The account likely would not be so broadly appealing if not for Rauwerda’s comic sensibility — treating something trivial with methodical care and thought, to the point where it is no longer clear whether there’s a joke at all. She began posting on TikTok in 2021, initially about Wikipedia, but lately more often about random vectors of interest. In one video viewed over 3 million times, she delivers a singsongy monologue about fiber-optic internet cables.
She is driven, in part, by an obsessive devotion to facts — she auditioned for Jeopardy! as a teenager — and an attraction to eccentric pockets of community. “I think that a lot of Wikipedia contributors are very mission driven,” she says. “It’s a lot of people that will go to extreme lengths to track down information, and they wouldn’t be doing that if it were just to help someone else profit.”
Like Depths of Wikipedia, Perpetual Stew just sort of happened: “She shot up wide awake at, like, three in the morning and said, ‘David, I’ve seen it. Fermi Playground, my Crock-Pot. I will make a stew, and people will come and eat it,” says David Shayne, Rauwerda’s boyfriend.
After hosting the first stew night, Rauwerda posted a TikTok featuring all of the attendees and their ingredients of choice. Thousands of commenters wrote in to voice approval of some ingredients and harsh disapproval of others (as with the Ph.D. candidate who arrived with a single clove of garlic). “The next day, someone stopped Annie in the grocery store and said, ‘Are you the stew girl?’” Shayne recalls. “She eventually sussed out that this person had never even heard of Depths of Wikipedia. She’s, like, pivoting from a Wikipedia influencer to a stew influencer.”
By the second stew night, which is when I’ve come to meet Rauwerda, word has already spread and fans are prepared (the Ph.D. candidate brought an entire head of garlic this time). “There are some people who met here and then they see each other again and they’re like, ‘Oh my God, you’re here,’” says Hajin Yoo, a friend of Rauwerda’s.

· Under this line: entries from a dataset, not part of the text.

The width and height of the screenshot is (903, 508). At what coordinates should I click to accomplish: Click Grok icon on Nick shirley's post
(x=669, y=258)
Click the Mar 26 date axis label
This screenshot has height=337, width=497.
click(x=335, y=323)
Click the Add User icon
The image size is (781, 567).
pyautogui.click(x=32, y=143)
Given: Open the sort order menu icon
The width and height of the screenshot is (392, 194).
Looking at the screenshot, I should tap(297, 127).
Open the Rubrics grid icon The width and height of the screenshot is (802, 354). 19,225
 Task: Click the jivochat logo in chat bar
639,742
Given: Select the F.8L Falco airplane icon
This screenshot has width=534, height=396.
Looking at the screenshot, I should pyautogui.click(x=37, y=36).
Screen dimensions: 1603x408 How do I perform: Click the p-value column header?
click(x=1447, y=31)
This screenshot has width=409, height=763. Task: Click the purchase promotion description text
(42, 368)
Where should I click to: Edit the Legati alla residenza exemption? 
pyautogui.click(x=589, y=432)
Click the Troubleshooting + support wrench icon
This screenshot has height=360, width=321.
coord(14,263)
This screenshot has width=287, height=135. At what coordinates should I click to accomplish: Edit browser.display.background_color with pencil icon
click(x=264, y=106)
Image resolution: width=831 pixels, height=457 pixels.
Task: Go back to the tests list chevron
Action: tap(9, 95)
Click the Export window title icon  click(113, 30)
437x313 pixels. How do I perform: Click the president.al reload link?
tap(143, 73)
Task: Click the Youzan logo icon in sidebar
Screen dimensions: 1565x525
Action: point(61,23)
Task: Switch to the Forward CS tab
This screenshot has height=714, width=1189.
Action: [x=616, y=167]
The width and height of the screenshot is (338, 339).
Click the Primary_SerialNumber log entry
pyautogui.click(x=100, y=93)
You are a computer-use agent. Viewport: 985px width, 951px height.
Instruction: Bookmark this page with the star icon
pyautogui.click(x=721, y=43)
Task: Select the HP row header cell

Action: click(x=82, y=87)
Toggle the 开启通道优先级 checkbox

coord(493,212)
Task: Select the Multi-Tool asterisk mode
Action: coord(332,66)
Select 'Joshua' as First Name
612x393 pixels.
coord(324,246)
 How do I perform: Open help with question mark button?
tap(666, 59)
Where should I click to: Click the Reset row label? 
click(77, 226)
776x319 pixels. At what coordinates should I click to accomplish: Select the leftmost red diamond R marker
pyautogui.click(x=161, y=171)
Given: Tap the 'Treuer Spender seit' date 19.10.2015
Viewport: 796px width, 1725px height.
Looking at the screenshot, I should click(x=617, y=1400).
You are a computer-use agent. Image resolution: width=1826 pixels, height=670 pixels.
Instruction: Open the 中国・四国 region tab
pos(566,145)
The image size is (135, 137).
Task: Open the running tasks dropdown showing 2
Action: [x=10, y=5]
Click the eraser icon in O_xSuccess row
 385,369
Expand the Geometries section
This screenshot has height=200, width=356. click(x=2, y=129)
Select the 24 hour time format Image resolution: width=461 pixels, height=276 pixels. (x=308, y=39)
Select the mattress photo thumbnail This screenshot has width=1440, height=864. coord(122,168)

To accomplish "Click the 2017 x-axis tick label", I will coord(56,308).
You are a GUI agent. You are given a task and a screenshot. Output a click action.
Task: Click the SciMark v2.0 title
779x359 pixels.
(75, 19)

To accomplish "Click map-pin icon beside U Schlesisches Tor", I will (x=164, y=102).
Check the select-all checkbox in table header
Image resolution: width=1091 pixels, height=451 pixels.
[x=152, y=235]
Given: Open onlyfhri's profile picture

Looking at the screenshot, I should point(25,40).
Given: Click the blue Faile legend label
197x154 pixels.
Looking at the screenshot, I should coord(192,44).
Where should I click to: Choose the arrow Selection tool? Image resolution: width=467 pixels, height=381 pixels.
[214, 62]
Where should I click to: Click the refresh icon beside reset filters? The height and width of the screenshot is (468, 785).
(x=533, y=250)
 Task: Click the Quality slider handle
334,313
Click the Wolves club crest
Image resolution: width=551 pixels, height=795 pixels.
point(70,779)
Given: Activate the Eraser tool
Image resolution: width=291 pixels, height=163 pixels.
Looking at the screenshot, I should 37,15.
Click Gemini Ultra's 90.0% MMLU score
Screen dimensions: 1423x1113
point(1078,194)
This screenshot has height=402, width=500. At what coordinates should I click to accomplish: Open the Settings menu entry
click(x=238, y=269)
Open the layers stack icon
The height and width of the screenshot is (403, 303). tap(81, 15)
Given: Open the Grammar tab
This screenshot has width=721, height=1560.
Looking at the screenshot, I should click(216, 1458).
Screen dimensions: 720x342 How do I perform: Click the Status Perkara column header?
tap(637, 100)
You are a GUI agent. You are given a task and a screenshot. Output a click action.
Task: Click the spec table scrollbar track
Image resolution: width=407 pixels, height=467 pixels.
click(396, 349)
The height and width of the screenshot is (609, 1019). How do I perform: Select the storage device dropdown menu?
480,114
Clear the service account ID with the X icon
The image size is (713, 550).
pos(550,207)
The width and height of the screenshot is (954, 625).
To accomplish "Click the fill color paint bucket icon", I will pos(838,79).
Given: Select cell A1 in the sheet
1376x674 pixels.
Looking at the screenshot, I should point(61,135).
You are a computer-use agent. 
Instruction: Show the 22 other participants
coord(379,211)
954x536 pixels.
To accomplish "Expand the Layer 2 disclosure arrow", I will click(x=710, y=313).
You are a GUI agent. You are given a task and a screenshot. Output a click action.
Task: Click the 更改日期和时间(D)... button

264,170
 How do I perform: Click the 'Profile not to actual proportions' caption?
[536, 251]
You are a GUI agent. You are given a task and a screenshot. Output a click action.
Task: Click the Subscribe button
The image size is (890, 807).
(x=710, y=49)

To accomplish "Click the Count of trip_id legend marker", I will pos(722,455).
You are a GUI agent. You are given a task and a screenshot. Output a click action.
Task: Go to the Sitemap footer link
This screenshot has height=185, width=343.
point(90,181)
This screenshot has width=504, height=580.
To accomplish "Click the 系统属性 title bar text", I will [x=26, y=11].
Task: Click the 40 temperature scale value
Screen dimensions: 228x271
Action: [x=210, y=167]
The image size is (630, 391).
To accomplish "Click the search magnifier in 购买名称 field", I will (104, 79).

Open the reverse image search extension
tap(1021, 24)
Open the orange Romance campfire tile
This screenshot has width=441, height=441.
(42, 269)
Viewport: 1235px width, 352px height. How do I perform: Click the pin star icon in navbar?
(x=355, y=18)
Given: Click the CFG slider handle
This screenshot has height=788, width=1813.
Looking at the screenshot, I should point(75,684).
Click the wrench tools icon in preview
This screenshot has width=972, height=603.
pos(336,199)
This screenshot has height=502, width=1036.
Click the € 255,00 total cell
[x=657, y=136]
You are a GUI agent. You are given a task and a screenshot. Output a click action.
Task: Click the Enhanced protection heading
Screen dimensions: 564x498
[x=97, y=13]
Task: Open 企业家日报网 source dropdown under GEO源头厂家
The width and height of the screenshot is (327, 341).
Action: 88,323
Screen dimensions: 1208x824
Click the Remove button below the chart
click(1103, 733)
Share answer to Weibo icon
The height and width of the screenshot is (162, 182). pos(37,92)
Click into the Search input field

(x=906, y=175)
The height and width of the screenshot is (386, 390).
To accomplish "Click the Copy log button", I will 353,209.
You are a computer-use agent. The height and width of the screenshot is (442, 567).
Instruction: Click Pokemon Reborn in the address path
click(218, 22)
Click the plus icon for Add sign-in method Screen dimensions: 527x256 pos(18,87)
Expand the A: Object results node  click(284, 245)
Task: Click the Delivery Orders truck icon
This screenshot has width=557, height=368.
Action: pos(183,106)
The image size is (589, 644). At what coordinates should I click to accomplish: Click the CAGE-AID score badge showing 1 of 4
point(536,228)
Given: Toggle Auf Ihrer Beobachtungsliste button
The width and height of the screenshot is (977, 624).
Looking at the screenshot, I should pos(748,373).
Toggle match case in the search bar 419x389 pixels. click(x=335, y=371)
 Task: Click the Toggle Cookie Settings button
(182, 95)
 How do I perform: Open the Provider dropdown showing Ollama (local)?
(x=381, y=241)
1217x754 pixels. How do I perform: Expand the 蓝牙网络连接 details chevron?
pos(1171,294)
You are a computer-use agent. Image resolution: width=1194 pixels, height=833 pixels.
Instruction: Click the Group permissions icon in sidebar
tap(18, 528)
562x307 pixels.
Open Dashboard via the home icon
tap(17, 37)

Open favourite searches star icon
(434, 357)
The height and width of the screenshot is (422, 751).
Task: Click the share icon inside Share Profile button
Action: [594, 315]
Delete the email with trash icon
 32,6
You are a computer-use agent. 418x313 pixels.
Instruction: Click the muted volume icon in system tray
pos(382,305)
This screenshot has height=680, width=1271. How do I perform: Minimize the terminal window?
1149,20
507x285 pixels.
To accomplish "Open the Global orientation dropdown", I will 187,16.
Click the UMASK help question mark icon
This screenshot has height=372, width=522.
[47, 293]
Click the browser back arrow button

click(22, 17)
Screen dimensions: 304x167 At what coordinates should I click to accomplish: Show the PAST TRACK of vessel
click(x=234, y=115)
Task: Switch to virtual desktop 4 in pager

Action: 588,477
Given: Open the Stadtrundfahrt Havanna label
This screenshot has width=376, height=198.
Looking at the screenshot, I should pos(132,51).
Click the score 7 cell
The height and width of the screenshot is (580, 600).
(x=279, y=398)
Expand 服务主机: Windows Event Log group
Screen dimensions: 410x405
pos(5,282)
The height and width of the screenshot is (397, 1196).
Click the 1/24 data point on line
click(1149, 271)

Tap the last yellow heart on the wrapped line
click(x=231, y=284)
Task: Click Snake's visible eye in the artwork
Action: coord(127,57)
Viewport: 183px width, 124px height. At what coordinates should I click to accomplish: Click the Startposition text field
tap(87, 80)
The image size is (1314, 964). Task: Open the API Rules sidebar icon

Ingredients waiting to be added. Photo: Kenyon Anderson
The crowd is a mix of other internet denizens — Neal Agarwal, creator of the disarmingly wholesome game site neal.fun, and Peter McIndoe, Rauwerda’s roommate and the mind behind the faux-conspiracy account Birds Aren’t Real — and people who simply saw one of Rauwerda’s flyers. Two women holding handmade cardboard signs that read “Stew World Order” and “Stew or Die” tell me they were completely unfamiliar with Rauwerda and Depths of Wikipedia and are solely here for “stew vibes.”
Throughout the night, various people ask Rauwerda what inspired Perpetual Stew, and she gives varied answers (I’ve always wanted to do it … It seemed like the right time … People love stew), but she tells me the project is also, in part, a way to give herself a break from writing her first book, a cultural history of Wikipedia. “It’s possible that I wouldn’t have done this if I weren’t procrastinating on writing,” she admits. “I love the internet, and I have a great time there, but I also think it’s important to have enough stuff like this where I’m, like, actually meeting people and making friends.”
There is an obvious parallel between Perpetual Stew and Wikipedia: a group of people coming together for a shared project made possible through their individual contributions and feedback, whether that’s a bulb of garlic or editing out the 90,000 times someone has erroneously used comprised of in a Wiki entry.
“I love Wikipedia and all, but I do get a little sick of it,” Rauwerda says. “This is just really fun ’cause it’s a reminder that, like, I don’t have to be the Wikipedia girl all the time. I can take a break and be the stew girl.”